Concordar com a selfie foi “uma mensagem” do Norte, diz Pacheco Pardo, especulando que a medida teve o consentimento de Pyongyang.
“A Coreia do Norte está a indicar que não tem problemas com o povo sul-coreano – o problema é com o governo sul-coreano.”
De qualquer forma, o momento não foi totalmente inesperado, após um evento semelhante em 2016. E dois anos depois, Norte e Sul formaram uma equipe conjunta feminina de hóquei no gelo nos Jogos de Inverno do Sul.
A selfie é uma das poucas interações visíveis da Coreia do Norte com o mundo exterior durante os Jogos, que também incluíram uma coletiva de imprensa formal com os dois jogadores de tênis de mesa.
Fora dos estádios, imagens não verificadas mostraram An segurando uma coleção de distintivos, itens populares comercializados por ginastas internacionais.
Depois de tanta exposição ao mundo ocidental, os atletas provavelmente passarão por um intenso processo de “interrogatório” quando voltarem para casa para garantir que seguirão a mensagem, diz Lee.
Ao contrário do mito, é pouco provável que qualquer atleta considerado um “fracasso” seja punido, argumentam os analistas.
Mas eles podem enfrentar cansativas sessões de “autocrítica”.

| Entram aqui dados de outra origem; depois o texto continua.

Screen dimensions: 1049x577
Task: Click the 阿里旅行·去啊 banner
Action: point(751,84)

“O grande impacto de não ganhar uma medalha não é tanto a punição, mas o fato de não obter todos os benefícios possíveis”, diz Everard.

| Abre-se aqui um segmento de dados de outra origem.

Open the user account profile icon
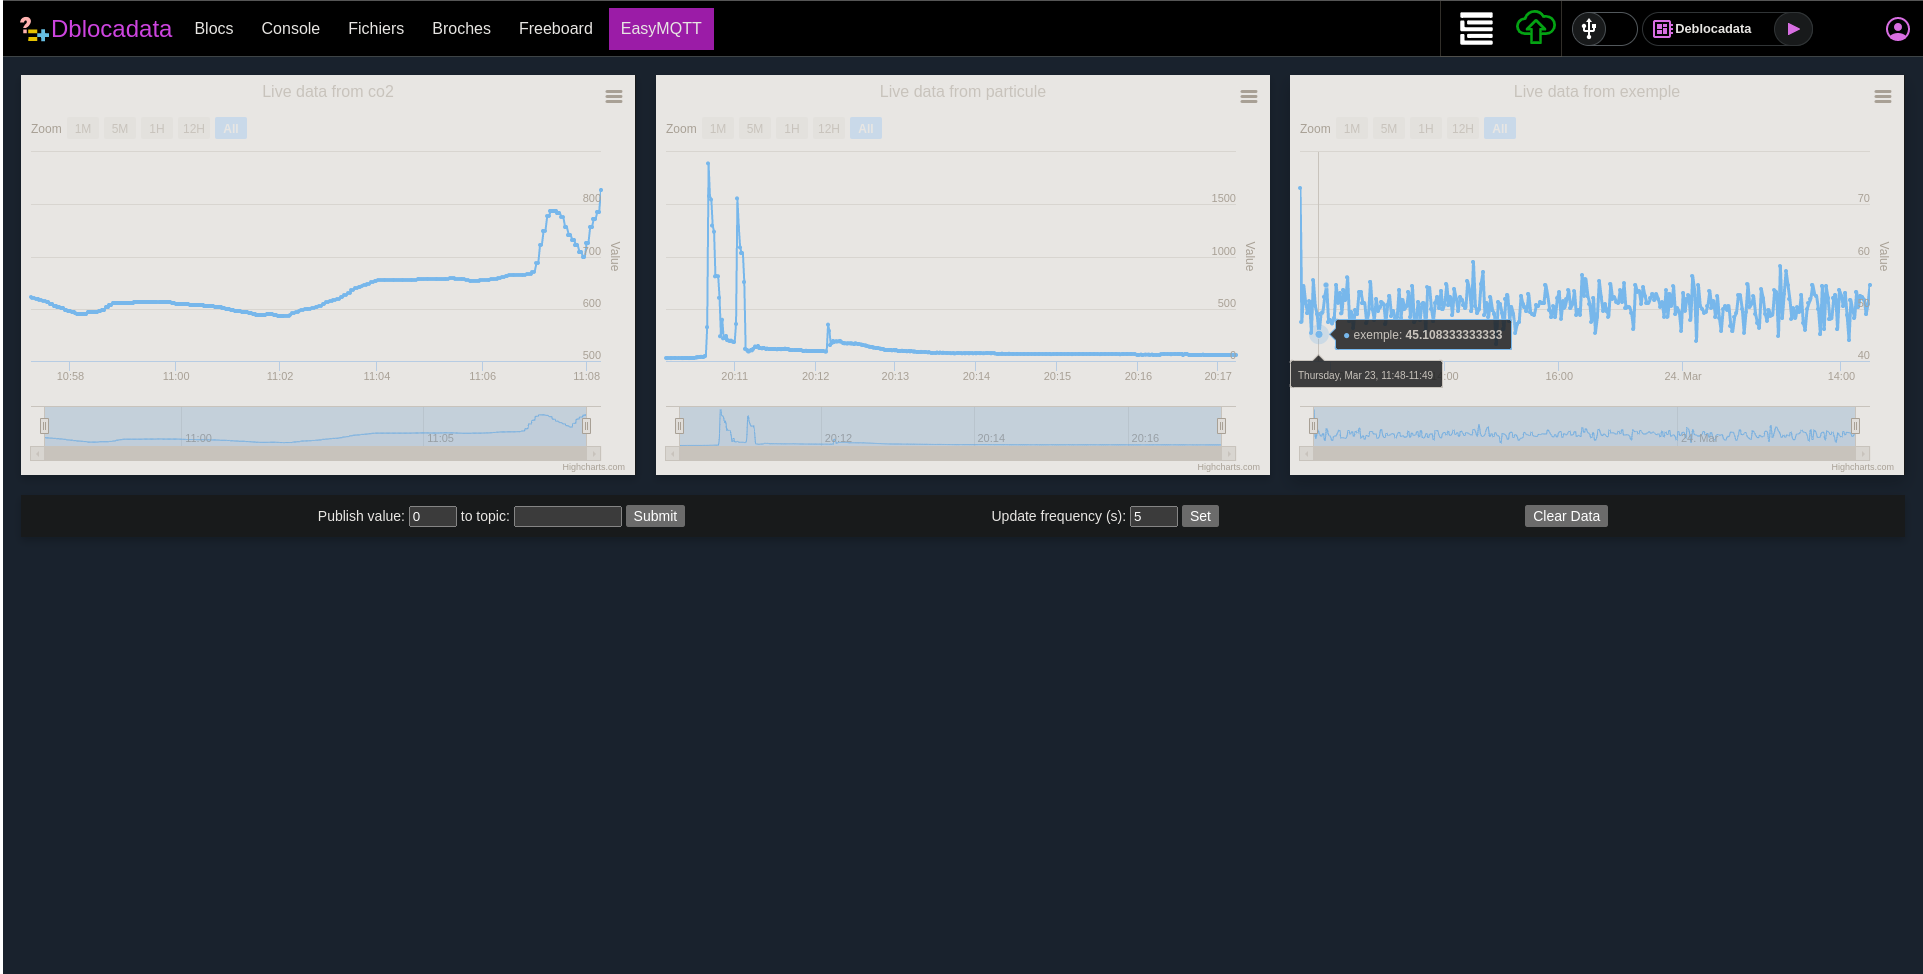Image resolution: width=1923 pixels, height=974 pixels. [1897, 29]
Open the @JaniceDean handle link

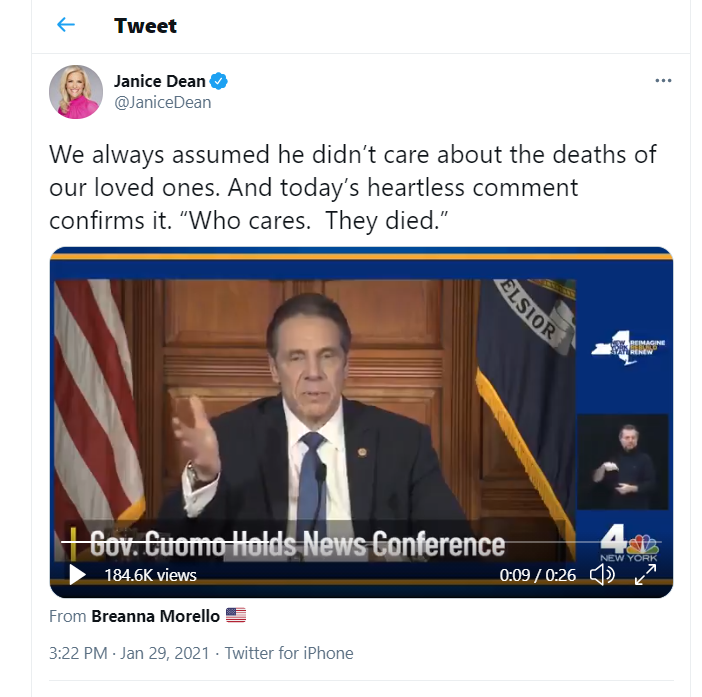click(162, 102)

Atletas vitoriosos podem receber status elevado na sociedade e até prêmios como uma nova casa.
Resta saber se esta nova diplomacia desportiva resultará em conversações significativas entre as duas Coreias.
A relativa boa vontade em Paris foi brevemente ameaçada por uma controvérsia quando os organizadores confundiram os nomes das duas nações na cerimónia de abertura, pela qual mais tarde pediram desculpas.
Do lado de fora da Arena Bercy, após a ginástica de sábado, um torcedor de Seul não estava convencido de que a política mudaria muito. No entanto, ela diz que ver atletas dividindo o palco foi pelo menos um lembrete de que todos os coreanos estavam unidos por algo “humano”.